Around the time I graduated from BYU I spent eight months doing a mentored research project where I learned to code phylogenetic characters for fossil dragonfly wings. I’m a little squeamish about insects, but doing this project gave me the opportunity to branch out and gain some more experience on the biology end of paleontology.
I ended up on a trip to an ESA (Entomological Society of America) conference where I got to hear various students and professionals present on the latest insect research. One of the things I encountered was artwork by a man named Christopher Marley, who arranges insects in aesthetic patters and sells the photographs he produces in calendars and other collectable artwork. In a lecture I attended at the 2010 conference he said that he got his inspiration photographing insects because he was originally fascinated by what he thought was their grotesqueness. As he began to study insects more, the grotesqueness gave way to beauty he was not expecting to find and he began capturing that beauty on film so he could share it with others.
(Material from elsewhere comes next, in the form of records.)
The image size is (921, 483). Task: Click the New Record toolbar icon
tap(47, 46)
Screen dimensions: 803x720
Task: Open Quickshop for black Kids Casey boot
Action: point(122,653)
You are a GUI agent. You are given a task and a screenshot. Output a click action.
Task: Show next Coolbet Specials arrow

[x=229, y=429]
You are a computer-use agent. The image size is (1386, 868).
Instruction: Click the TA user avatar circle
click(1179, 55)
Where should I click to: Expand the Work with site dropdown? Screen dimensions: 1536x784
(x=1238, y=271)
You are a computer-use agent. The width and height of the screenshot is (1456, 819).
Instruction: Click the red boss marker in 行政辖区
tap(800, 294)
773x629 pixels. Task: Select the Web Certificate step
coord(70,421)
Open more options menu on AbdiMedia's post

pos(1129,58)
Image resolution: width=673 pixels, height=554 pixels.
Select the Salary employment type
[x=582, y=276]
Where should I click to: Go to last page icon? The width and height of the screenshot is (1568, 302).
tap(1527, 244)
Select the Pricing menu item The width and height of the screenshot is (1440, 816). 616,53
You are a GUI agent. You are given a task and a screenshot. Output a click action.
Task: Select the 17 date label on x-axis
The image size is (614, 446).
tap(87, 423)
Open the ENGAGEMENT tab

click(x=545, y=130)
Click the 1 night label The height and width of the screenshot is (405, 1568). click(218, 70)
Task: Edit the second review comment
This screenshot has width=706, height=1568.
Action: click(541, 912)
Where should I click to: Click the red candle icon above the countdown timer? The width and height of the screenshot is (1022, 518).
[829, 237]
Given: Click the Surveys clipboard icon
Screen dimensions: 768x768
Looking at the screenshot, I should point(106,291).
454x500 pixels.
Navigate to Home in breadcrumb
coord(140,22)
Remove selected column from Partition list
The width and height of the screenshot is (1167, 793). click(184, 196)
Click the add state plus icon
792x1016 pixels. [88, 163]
I love this aspect of Christopher Marley’s work because it’s exactly what I wish I could do with my writing or other things I do in life–invite others to discover beauty in things that is normally missed (whether I’m succeeding at that or not is another debate). There’s something about turning something that appears grotesque or that we might not understand on it’s head to see what use and beauty we can make of it that really hits home with me. I love growth, I love learning, and I love searching for the beauty in things.
In what unexpected, quirky places do you find beauty that others might not always see?